Request: Copy out the lines below word for word, leaving out the pictures.

Material for the task:
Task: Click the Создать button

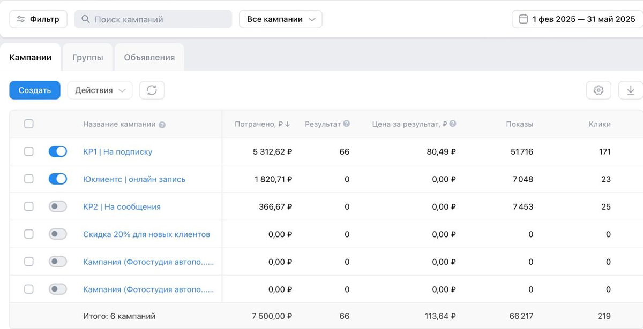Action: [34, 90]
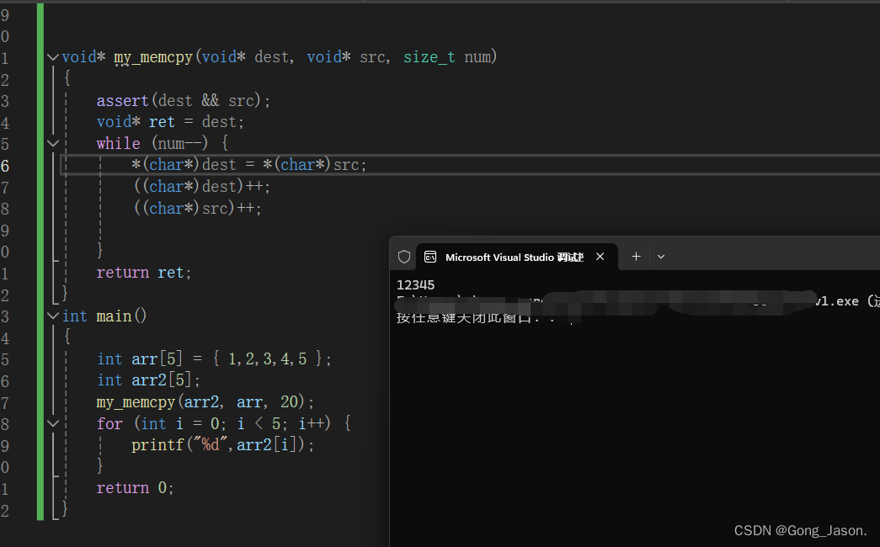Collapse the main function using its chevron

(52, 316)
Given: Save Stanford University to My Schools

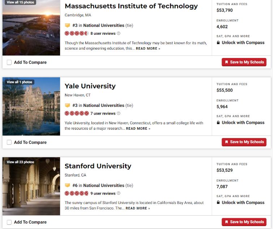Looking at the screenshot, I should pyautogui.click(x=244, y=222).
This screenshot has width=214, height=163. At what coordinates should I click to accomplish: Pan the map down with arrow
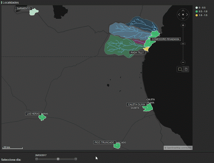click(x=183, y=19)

Written reply:
Task: Click the Создать button

Action: [34, 90]
Collapse the main function using its chevron

(52, 316)
Given: Save Stanford University to My Schools

Looking at the screenshot, I should pyautogui.click(x=244, y=222).
This screenshot has width=214, height=163. At what coordinates should I click to accomplish: Pan the map down with arrow
click(x=183, y=19)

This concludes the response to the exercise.